Home Health Services See details

Mass General Brigham Advantage (PPO) covers home health services with no copay and no coinsurance, though prior authorization is required.

Cardiac Rehabilitation Services See details

Cardiac Rehabilitation Services are covered under the Mass General Brigham Advantage (PPO) with no copay and no coinsurance, but only some services are covered. Specifically, cardiac rehabilitation, intensive cardiac rehabilitation, pulmonary rehabilitation, and SET for PAD services are not covered.

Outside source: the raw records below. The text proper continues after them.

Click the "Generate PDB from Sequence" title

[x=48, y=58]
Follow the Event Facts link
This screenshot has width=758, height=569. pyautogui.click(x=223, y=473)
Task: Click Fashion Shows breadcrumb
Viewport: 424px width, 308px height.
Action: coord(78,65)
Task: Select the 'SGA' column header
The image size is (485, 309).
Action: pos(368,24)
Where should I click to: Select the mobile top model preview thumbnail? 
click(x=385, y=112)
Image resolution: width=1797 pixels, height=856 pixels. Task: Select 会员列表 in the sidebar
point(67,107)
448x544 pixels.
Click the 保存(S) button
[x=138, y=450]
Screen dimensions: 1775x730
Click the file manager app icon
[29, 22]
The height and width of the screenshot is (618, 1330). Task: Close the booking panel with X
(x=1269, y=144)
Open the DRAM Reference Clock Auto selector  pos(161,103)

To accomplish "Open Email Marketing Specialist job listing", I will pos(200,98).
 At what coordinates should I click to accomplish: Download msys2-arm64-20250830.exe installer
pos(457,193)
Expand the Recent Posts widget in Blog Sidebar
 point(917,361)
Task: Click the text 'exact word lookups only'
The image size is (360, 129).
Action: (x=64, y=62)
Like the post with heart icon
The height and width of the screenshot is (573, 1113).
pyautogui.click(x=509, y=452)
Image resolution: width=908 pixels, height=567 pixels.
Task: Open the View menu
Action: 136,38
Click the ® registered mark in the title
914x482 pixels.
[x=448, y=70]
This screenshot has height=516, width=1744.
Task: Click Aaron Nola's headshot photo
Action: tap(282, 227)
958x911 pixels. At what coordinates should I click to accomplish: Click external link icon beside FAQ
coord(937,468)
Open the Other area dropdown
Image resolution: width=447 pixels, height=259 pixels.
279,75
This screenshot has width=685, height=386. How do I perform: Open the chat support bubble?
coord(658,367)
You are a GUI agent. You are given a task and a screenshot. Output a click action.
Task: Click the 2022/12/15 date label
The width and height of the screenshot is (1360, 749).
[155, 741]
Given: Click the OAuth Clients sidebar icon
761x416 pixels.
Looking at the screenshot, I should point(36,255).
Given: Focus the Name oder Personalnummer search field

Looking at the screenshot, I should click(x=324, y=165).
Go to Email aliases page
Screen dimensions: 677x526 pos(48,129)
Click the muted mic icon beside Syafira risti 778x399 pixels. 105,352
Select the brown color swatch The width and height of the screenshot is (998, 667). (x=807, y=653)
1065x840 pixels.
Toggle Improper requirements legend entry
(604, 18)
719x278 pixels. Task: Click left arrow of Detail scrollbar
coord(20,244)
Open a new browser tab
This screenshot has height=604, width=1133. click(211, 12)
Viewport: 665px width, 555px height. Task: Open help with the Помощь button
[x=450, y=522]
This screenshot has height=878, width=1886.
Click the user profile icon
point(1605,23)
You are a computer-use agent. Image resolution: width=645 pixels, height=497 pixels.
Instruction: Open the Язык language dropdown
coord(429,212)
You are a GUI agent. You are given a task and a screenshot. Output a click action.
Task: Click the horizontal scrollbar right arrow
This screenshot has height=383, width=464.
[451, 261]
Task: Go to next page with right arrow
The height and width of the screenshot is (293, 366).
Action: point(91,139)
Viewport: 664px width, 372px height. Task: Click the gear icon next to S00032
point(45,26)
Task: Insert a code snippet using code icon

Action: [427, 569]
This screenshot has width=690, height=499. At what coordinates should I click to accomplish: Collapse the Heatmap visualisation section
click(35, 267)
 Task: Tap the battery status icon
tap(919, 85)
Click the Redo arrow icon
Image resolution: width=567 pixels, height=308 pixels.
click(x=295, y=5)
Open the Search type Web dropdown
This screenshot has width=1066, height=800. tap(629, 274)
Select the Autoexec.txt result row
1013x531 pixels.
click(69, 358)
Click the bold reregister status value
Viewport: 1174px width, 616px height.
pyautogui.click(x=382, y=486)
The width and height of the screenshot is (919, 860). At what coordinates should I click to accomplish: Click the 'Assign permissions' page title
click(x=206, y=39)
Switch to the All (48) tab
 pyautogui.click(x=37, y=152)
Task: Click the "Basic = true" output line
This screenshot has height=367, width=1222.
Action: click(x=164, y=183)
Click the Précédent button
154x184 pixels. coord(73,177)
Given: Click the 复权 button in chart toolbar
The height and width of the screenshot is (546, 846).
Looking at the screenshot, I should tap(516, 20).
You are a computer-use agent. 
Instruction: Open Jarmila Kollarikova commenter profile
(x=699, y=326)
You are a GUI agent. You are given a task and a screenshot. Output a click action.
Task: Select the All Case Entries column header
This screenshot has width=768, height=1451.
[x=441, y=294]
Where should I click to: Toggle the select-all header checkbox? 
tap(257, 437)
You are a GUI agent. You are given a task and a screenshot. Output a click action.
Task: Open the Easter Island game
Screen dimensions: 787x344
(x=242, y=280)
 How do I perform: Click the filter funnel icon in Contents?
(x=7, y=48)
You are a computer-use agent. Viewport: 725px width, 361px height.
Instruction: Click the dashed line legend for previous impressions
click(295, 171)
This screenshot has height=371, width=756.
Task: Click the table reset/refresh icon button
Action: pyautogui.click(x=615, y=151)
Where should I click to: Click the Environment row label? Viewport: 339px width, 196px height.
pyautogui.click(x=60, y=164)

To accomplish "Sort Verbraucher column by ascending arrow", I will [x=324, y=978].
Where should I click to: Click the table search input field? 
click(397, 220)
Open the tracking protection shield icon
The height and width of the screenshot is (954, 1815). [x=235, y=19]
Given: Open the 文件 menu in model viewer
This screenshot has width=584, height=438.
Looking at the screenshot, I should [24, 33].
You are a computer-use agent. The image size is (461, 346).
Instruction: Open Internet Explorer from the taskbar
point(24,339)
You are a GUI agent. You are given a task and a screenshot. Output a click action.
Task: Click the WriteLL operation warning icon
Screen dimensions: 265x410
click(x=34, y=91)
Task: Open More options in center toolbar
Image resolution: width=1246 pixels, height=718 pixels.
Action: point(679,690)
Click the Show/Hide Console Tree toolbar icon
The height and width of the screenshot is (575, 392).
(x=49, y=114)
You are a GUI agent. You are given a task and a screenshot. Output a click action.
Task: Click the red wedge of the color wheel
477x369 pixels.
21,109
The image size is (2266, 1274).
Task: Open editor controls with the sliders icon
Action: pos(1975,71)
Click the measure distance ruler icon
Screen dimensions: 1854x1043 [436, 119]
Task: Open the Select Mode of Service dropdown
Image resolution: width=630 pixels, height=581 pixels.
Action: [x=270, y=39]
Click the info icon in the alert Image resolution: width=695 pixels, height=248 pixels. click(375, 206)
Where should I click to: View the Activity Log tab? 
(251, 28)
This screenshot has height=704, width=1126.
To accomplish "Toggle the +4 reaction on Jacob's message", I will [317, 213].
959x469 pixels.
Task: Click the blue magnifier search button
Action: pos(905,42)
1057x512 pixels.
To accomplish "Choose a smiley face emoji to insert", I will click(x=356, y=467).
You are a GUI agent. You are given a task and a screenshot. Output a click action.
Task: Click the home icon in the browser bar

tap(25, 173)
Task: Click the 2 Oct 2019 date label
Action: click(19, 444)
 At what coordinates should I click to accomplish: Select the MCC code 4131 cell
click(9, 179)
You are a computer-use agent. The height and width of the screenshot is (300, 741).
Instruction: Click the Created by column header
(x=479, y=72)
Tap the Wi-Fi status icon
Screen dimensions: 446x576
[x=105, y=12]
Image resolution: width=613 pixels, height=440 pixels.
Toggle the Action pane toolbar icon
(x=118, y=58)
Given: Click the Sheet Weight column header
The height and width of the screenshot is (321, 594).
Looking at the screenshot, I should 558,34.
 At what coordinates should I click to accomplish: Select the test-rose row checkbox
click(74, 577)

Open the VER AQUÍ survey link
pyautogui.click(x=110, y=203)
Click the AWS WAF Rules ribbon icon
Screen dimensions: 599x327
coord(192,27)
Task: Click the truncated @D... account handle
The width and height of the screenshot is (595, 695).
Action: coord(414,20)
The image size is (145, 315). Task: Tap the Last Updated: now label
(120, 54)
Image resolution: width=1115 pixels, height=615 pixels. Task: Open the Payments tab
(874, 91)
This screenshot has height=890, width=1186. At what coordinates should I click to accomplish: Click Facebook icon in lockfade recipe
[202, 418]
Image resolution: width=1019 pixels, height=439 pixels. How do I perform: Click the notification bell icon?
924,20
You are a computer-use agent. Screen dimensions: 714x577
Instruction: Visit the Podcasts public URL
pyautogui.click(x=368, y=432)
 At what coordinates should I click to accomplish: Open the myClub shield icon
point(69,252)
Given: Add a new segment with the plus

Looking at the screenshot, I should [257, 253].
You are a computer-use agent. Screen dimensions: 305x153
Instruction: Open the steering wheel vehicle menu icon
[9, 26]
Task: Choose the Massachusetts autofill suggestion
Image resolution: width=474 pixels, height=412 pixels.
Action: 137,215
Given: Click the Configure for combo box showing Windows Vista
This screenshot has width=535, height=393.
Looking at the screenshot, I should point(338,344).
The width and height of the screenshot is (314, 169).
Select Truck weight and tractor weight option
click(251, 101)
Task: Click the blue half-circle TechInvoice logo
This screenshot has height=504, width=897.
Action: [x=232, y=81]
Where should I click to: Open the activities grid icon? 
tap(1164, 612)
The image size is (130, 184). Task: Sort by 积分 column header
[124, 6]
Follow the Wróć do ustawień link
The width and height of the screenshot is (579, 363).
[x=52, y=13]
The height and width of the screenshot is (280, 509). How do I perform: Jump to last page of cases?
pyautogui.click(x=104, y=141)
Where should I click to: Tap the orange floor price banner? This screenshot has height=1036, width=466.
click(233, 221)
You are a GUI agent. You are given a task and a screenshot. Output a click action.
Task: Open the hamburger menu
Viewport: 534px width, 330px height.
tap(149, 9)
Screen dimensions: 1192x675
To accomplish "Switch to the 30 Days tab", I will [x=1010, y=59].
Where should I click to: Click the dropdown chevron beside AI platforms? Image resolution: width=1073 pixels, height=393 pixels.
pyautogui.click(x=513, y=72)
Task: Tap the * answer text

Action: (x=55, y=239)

Skilled Nursing Facility (SNF) See details

Mass General Brigham Advantage (PPO) covers Skilled Nursing Facility (SNF) services with no coinsurance, though prior authorization is required. There is no copay for days 1 to 20 and 45 to 100, a $160 daily copay for days 21 to 44, and additional days beyond the standard Medicare-covered limit are not covered.

Other Services See details

Mass General Brigham Advantage (PPO) provides partial coverage for other services, offering a meal benefit for chronic illnesses and a $65 quarterly over-the-counter allowance with no copay and no coinsurance. Acupuncture and other additional services under this benefit category are not covered.